MTB Rims Buying Guide
The type of rim you choose must be matched to the type of riding you do – a lightweight set of XC racing hoops simply can’t withstand the beating dished out by a boulder-strewn descent, while a super-strong pair of DH rims is hard work to pedal for any length of time.
Lighter rims mean less rotational weight, which translates into improved acceleration and easier speed – perfect for fast cross-country riding and racing. However wheels for certain MTB disciplines – particularly downhill racing (DH), Enduro riding Freeride (FR) require wider, stronger rims, which can take sustained punishment without folding like a taco (not good).
The three most important considerations when choosing an MTB rim are diameter, width and number of spokes.
The three most common MTB rim diameters are 26”, 27.5” (sometimes referred to as 650b) and 29” (see our ‘Wheels’ buying guide for an-depth explanation as to the differences between the three and the history of the standards).
Whichever rim diameter you opt for will be determined by your bike type (you can’t put 27.5” rims on a bike made for 26” wheels, for example), which in turn will depend on the type of riding you intend to do and your personal preference in wheel sizes.
Finally, some specialised disciplines – Dirt Jumping (DJ) and Street – opt to use smaller, 24” wheels so you may need rims to suit.
Narrow, lightweight rims are used for XC, marathon and general off-road riding, and tough, wider rims for more gravity-orientated adventure.
In recent years 23mm has become accepted as a standard rim width for XC and trail riding, usually matched with tyres up to 2.1” in width. More extreme AM or Enduro riders who aim to tackle rock gardens and technical terrain lean towards rims of 28mm in width, with the ability to comfortably take large-volume 2.25” to 2.4” tyres. Meanwhile DH and FR riders who put their wheels through serious punishment in the air and on the race course may choose rims of 36-40mm or even more, with the capability of using heavy, reinforced 2.5”-2.7” DH tyres.
NOTE: Remember that if you are choosing new wheels for a bike equipped with non-disc brakes you must make sure that the rims have a braking surface for the pads to make contact with. Rims without this should be marked as ‘disc’ or ‘disc only’.
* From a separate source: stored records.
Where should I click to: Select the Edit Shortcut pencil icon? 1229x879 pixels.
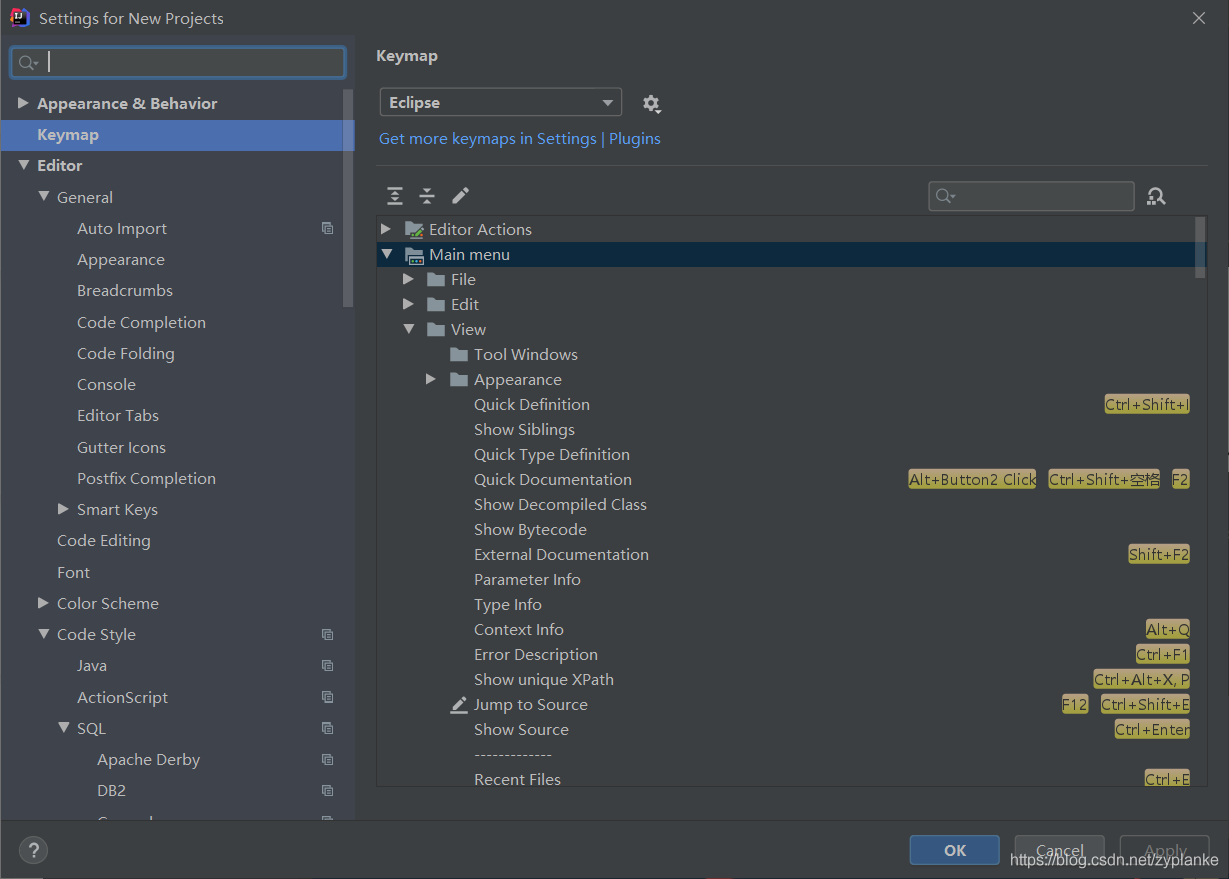460,196
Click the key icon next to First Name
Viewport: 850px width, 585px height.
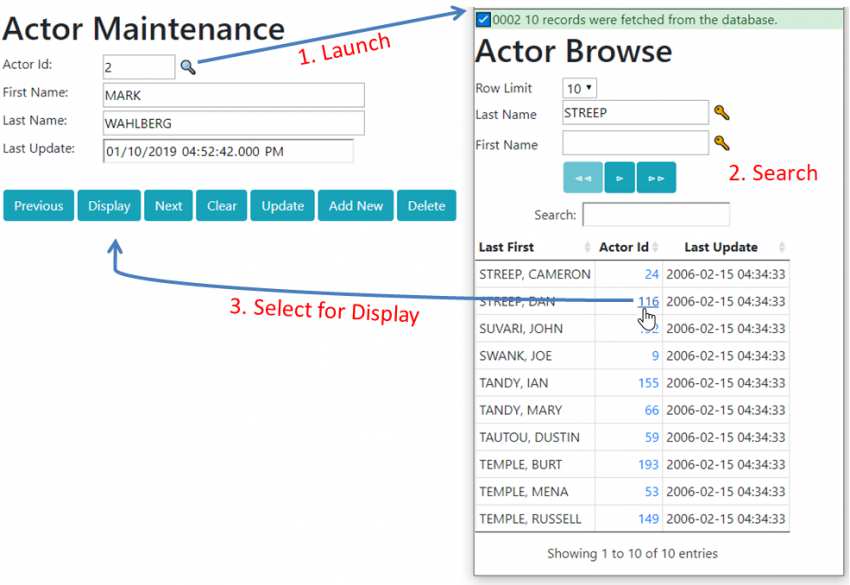(722, 144)
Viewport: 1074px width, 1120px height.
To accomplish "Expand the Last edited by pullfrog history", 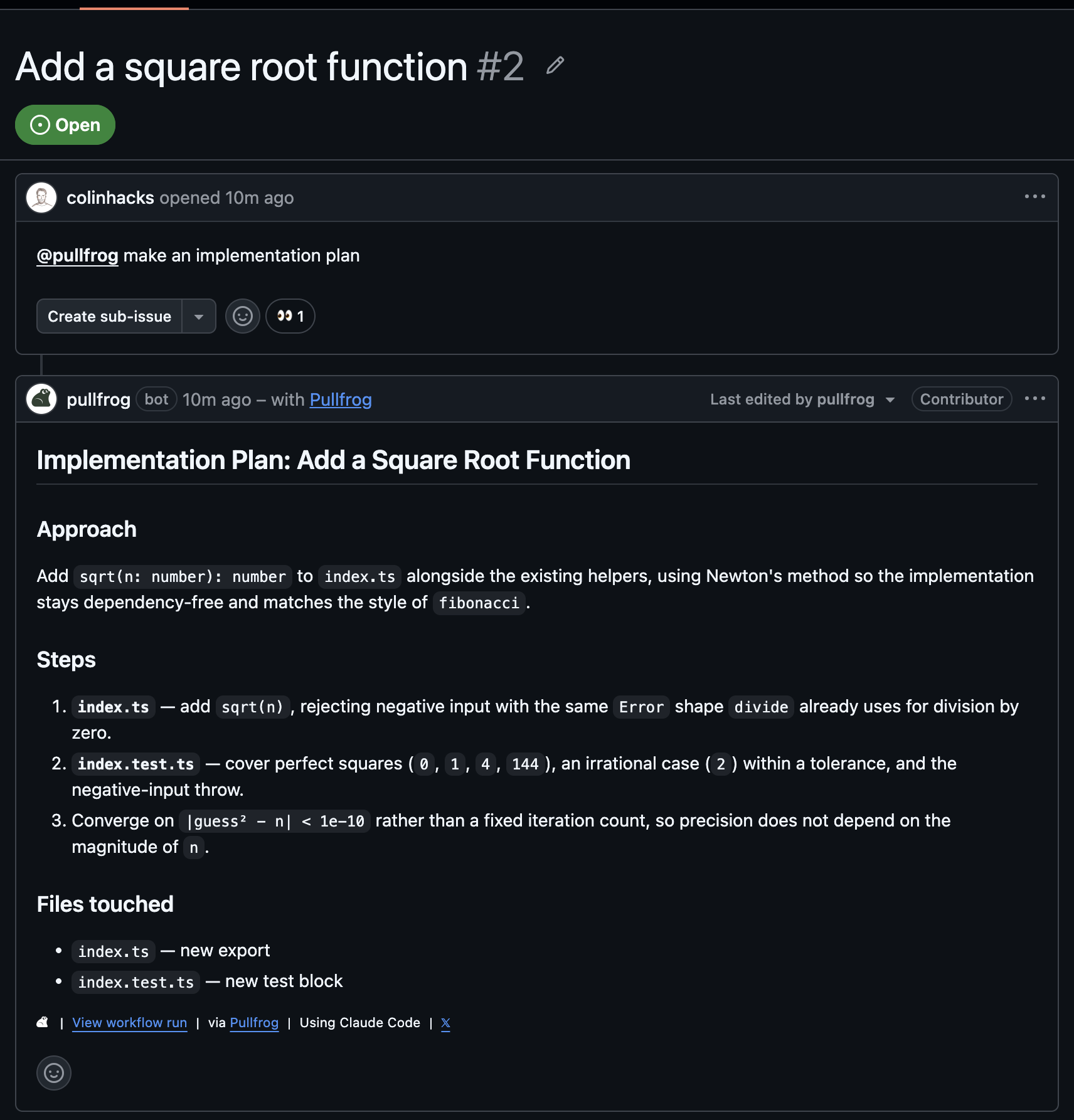I will (x=802, y=399).
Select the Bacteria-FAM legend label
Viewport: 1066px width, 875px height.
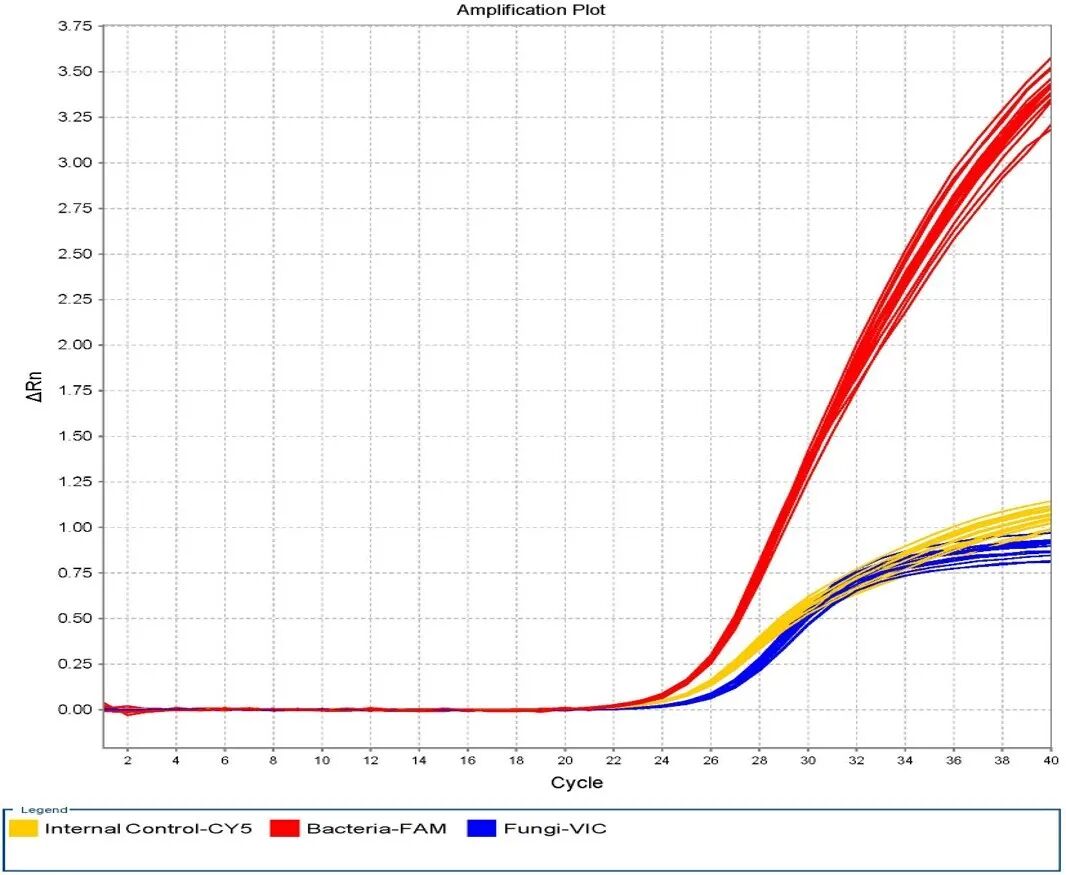376,828
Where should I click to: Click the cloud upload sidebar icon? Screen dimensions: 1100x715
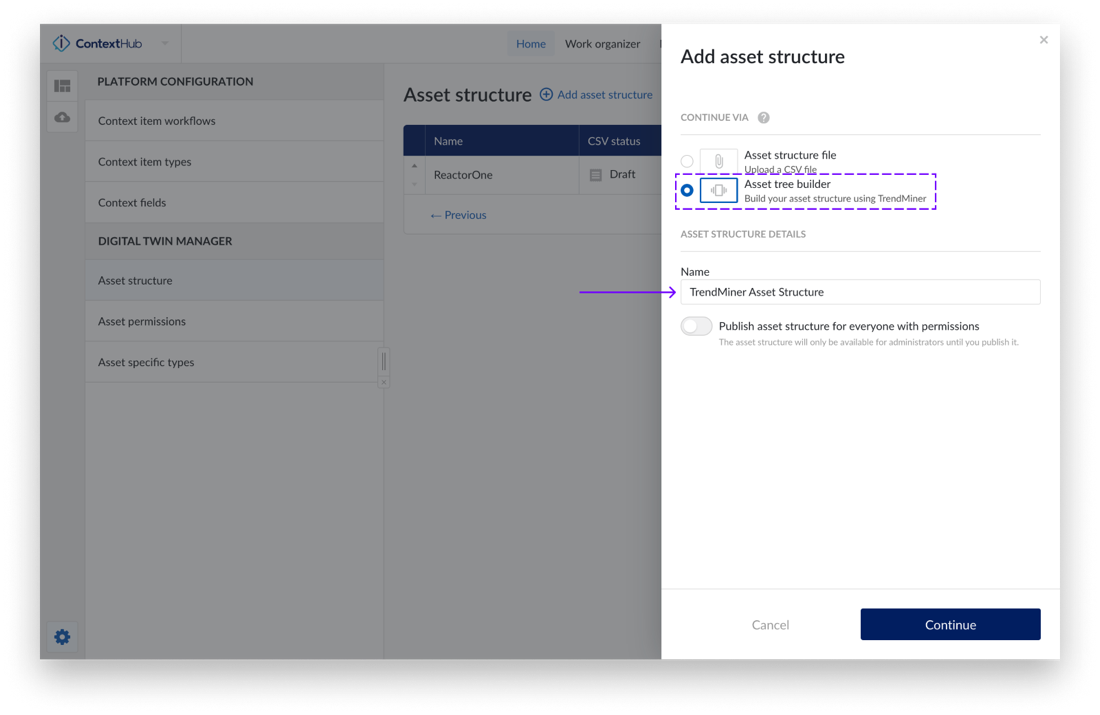click(62, 118)
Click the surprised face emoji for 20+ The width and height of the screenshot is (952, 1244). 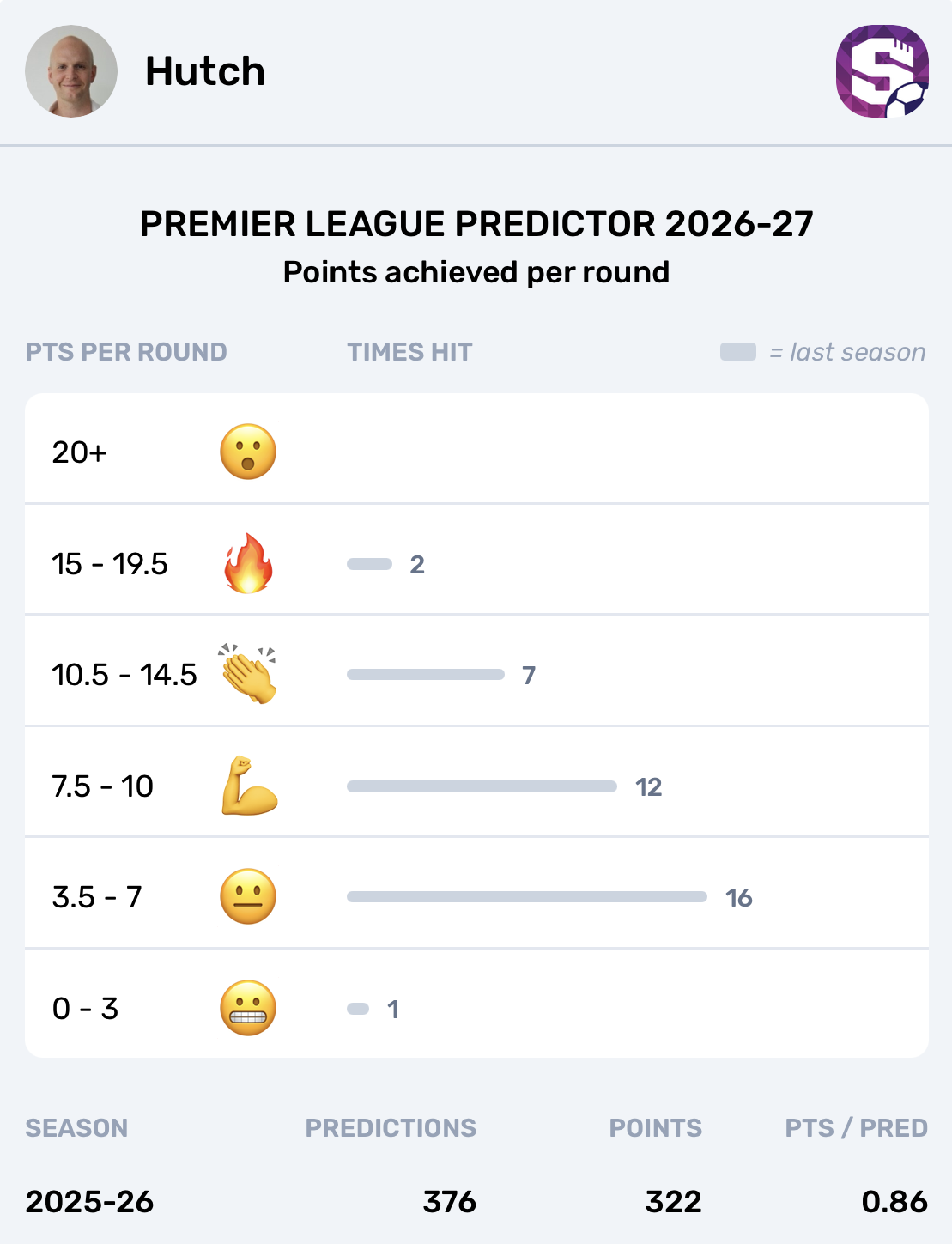248,452
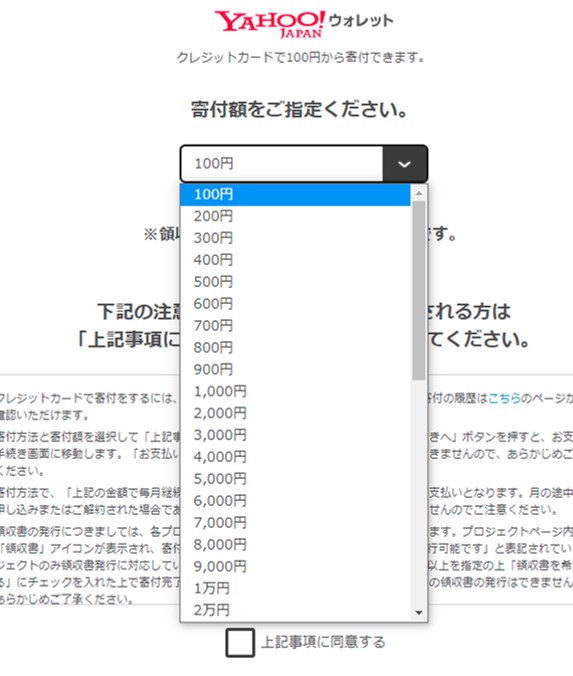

The more spokes a wheel has, the more the load is spread and the stronger the wheel should be, while less spokes means a lighter wheel.
For general trail riding 32-spoke rims have become the accepted standard, with more lightweight race wheels featuring 28- or 24-hole drilling. More extreme riding styles call for more strength so 36 spokes are common in AM, Enduro, DH and FR wheelsets, while the most demanding jump and street riders may opt for anything up to 48 spokes in order to handle the impacts dished out by tarmac and concrete.
When buying replacement rims for an existing wheelset or when building a new wheelset from parts, be sure to match the number of spoke holes on the rim with the number on the hub – e.g. a 32-hole rim needs a 32-hole hub, etc.
NOTE: Building, lacing and truing (adjusting spoke tension so the wheel runs perfectly straight) wheels is an art in itself that demands experience, time and patience – something best left to the professionals if you are not confident. A new set of wheels may naturally go ‘out of true’ after a couple of weeks of riding and need to be adjusted – there are plenty of resources in print or online that will demonstrate how to do this, or your local bike mechanic can easily do it for you.
Finally, you can also buy MTB rims that are either ‘tubeless’ (conform to the Universal Tubeless Standard or UST) specifications or ‘tubeless-ready’. The former are designed to be run with UST tubeless tyres while the latter have special features (adapted hooks for tyre beads, shallow-drop centre sections) optimizing them for tubeless use with the aid of a tubeless conversion kit.